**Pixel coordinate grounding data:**
□ □ □ □ □ □ □
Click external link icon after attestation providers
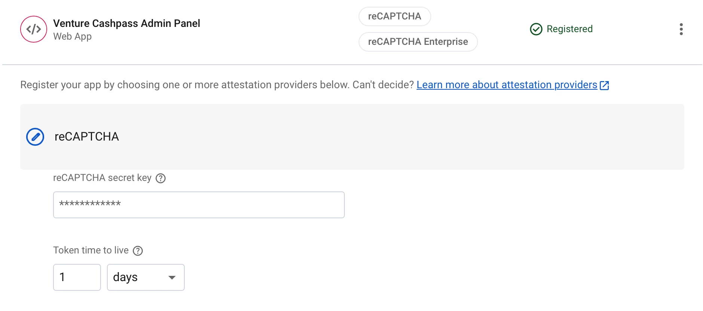This screenshot has height=311, width=703. click(x=604, y=86)
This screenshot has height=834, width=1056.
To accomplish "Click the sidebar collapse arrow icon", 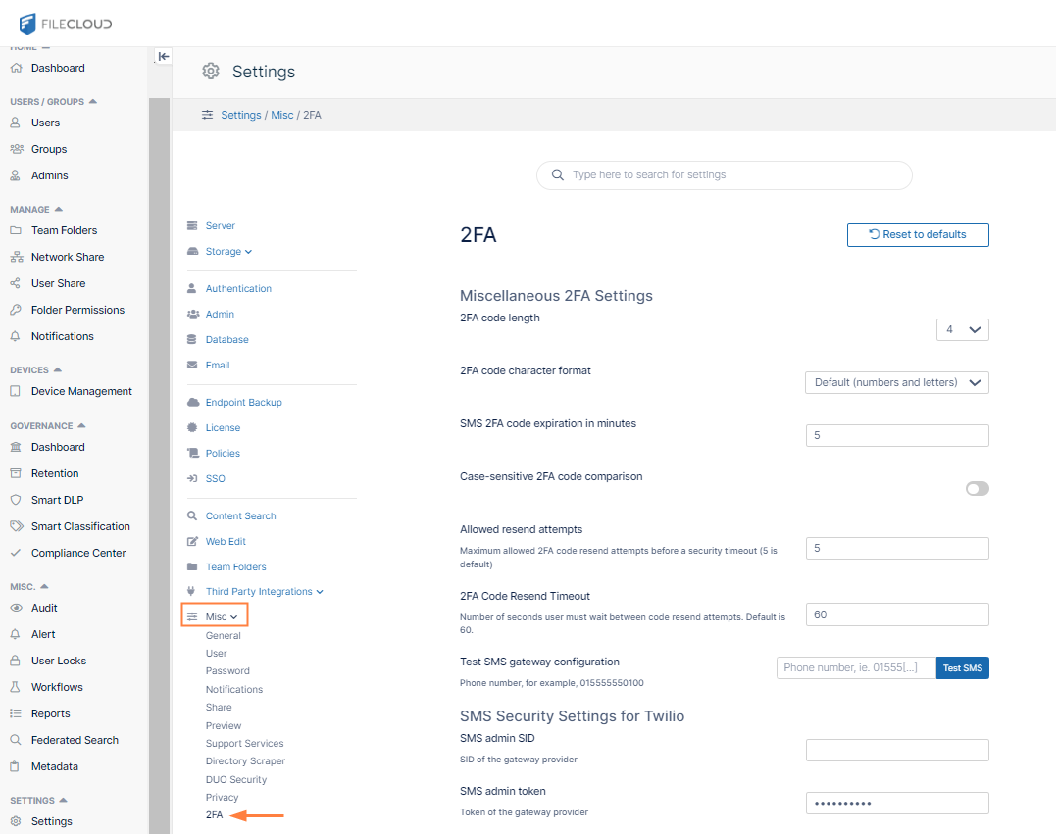I will click(164, 57).
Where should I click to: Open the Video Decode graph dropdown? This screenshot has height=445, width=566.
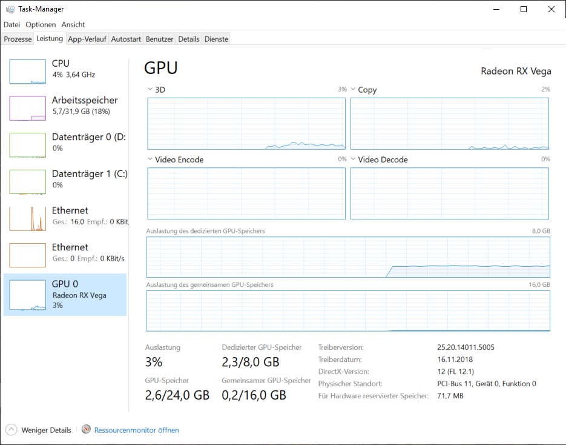click(352, 159)
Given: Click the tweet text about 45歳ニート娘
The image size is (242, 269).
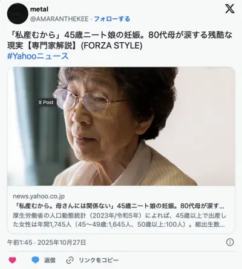Looking at the screenshot, I should 120,40.
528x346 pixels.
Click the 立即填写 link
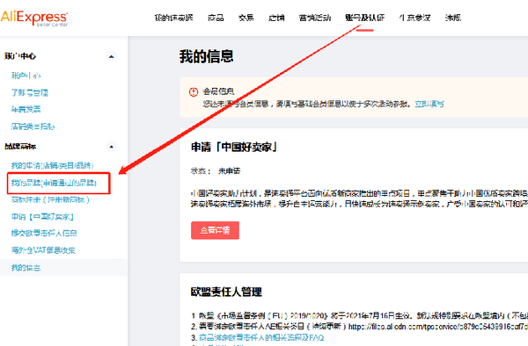pyautogui.click(x=429, y=105)
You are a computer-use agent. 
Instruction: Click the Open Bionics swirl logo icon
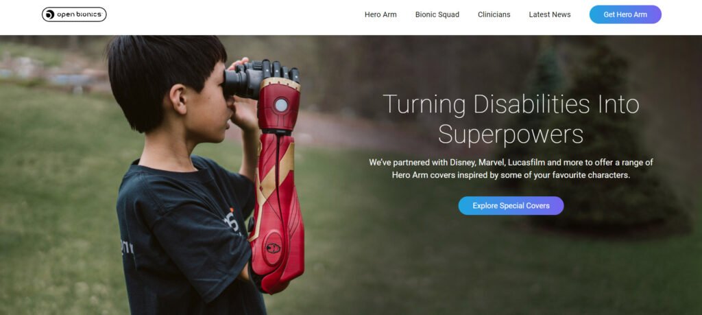pos(49,15)
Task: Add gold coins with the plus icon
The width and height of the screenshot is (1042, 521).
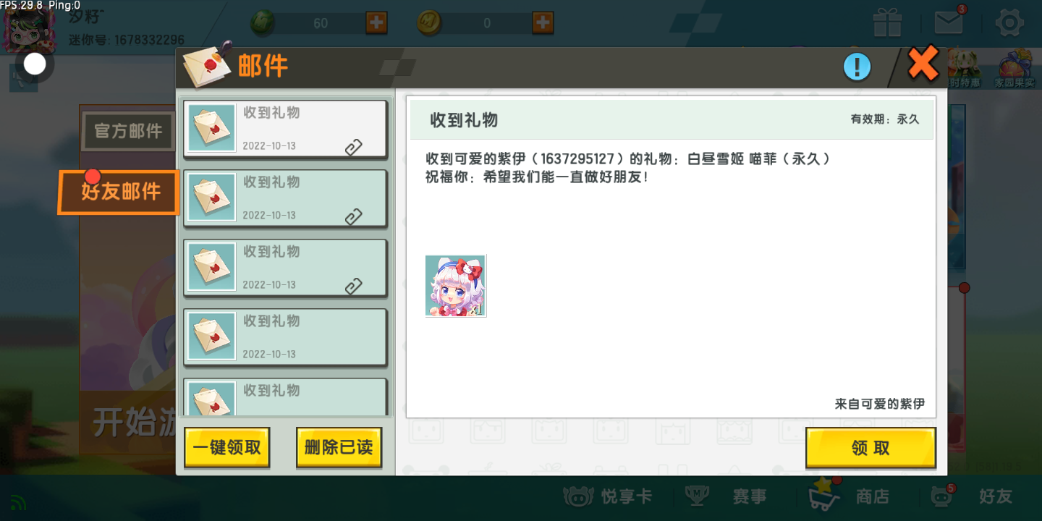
□ □ □ □ □ □ □
**The problem:**
Starting with the line that holds "The image size is (242, 269).", print each line through the last one of the data exactly as written, but do not include the pictures.

**Output of the exercise:**
The image size is (242, 269).
Looking at the screenshot, I should 120,40.
528x346 pixels.
Click the 立即填写 link
pyautogui.click(x=429, y=105)
You are a computer-use agent. 
Instruction: Click the Open Bionics swirl logo icon
pos(49,15)
Task: Add gold coins with the plus icon
The width and height of the screenshot is (1042, 521).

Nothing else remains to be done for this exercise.